-- Stored records --
▬▬▬▬▬▬

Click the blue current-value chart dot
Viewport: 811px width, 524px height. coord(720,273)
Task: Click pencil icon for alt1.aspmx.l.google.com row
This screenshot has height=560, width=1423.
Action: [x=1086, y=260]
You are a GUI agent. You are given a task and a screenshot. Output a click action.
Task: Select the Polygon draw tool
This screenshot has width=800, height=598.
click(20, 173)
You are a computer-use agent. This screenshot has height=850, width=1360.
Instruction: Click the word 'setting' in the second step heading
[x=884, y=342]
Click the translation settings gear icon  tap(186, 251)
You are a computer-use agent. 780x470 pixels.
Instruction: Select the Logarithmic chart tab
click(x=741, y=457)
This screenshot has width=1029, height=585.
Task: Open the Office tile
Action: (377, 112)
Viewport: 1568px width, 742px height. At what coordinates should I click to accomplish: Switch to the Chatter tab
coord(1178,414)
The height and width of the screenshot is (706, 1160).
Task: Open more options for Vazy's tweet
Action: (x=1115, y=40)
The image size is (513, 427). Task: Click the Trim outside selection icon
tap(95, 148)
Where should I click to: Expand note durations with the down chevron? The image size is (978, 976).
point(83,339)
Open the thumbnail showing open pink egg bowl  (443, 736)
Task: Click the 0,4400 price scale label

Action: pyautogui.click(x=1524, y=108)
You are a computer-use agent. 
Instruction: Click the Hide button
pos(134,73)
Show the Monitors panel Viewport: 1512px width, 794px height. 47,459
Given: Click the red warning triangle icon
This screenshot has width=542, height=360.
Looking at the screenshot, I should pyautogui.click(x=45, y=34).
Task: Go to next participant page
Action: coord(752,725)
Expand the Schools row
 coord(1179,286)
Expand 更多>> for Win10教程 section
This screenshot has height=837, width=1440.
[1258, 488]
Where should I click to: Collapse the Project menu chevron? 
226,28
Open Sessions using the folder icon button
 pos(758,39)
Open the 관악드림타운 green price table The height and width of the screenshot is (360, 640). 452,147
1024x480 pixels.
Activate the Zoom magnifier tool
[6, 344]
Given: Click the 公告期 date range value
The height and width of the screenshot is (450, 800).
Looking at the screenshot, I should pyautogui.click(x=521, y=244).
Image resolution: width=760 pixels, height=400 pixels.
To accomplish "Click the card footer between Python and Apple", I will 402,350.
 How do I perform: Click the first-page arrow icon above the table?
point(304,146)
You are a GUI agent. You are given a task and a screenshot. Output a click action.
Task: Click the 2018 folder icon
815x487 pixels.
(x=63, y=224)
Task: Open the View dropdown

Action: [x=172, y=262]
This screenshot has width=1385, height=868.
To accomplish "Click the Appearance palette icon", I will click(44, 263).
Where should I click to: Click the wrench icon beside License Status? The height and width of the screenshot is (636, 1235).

▬▬▬▬▬▬

-- ABOUT THIS EXERCISE --
Return all of the data above verbatim.

-- SOLUTION FOR THIS EXERCISE --
Click the blue current-value chart dot
Viewport: 811px width, 524px height. coord(720,273)
Task: Click pencil icon for alt1.aspmx.l.google.com row
This screenshot has height=560, width=1423.
Action: [x=1086, y=260]
You are a GUI agent. You are given a task and a screenshot. Output a click action.
Task: Select the Polygon draw tool
This screenshot has width=800, height=598.
click(20, 173)
You are a computer-use agent. This screenshot has height=850, width=1360.
Instruction: Click the word 'setting' in the second step heading
[x=884, y=342]
Click the translation settings gear icon  tap(186, 251)
You are a computer-use agent. 780x470 pixels.
Instruction: Select the Logarithmic chart tab
click(x=741, y=457)
This screenshot has width=1029, height=585.
Task: Open the Office tile
Action: (377, 112)
Viewport: 1568px width, 742px height. At what coordinates should I click to accomplish: Switch to the Chatter tab
coord(1178,414)
The height and width of the screenshot is (706, 1160).
Task: Open more options for Vazy's tweet
Action: (x=1115, y=40)
The image size is (513, 427). Task: Click the Trim outside selection icon
tap(95, 148)
Where should I click to: Expand note durations with the down chevron? The image size is (978, 976).
point(83,339)
Open the thumbnail showing open pink egg bowl  (443, 736)
Task: Click the 0,4400 price scale label

Action: pyautogui.click(x=1524, y=108)
You are a computer-use agent. 
Instruction: Click the Hide button
pos(134,73)
Show the Monitors panel Viewport: 1512px width, 794px height. 47,459
Given: Click the red warning triangle icon
This screenshot has width=542, height=360.
Looking at the screenshot, I should pyautogui.click(x=45, y=34).
Task: Go to next participant page
Action: coord(752,725)
Expand the Schools row
 coord(1179,286)
Expand 更多>> for Win10教程 section
This screenshot has height=837, width=1440.
[1258, 488]
Where should I click to: Collapse the Project menu chevron? 
226,28
Open Sessions using the folder icon button
 pos(758,39)
Open the 관악드림타운 green price table The height and width of the screenshot is (360, 640). 452,147
1024x480 pixels.
Activate the Zoom magnifier tool
[6, 344]
Given: Click the 公告期 date range value
The height and width of the screenshot is (450, 800).
Looking at the screenshot, I should pyautogui.click(x=521, y=244).
Image resolution: width=760 pixels, height=400 pixels.
To accomplish "Click the card footer between Python and Apple", I will 402,350.
 How do I perform: Click the first-page arrow icon above the table?
point(304,146)
You are a GUI agent. You are given a task and a screenshot. Output a click action.
Task: Click the 2018 folder icon
815x487 pixels.
(x=63, y=224)
Task: Open the View dropdown

Action: [x=172, y=262]
This screenshot has width=1385, height=868.
To accomplish "Click the Appearance palette icon", I will click(44, 263).
Where should I click to: Click the wrench icon beside License Status? The height and width of the screenshot is (636, 1235).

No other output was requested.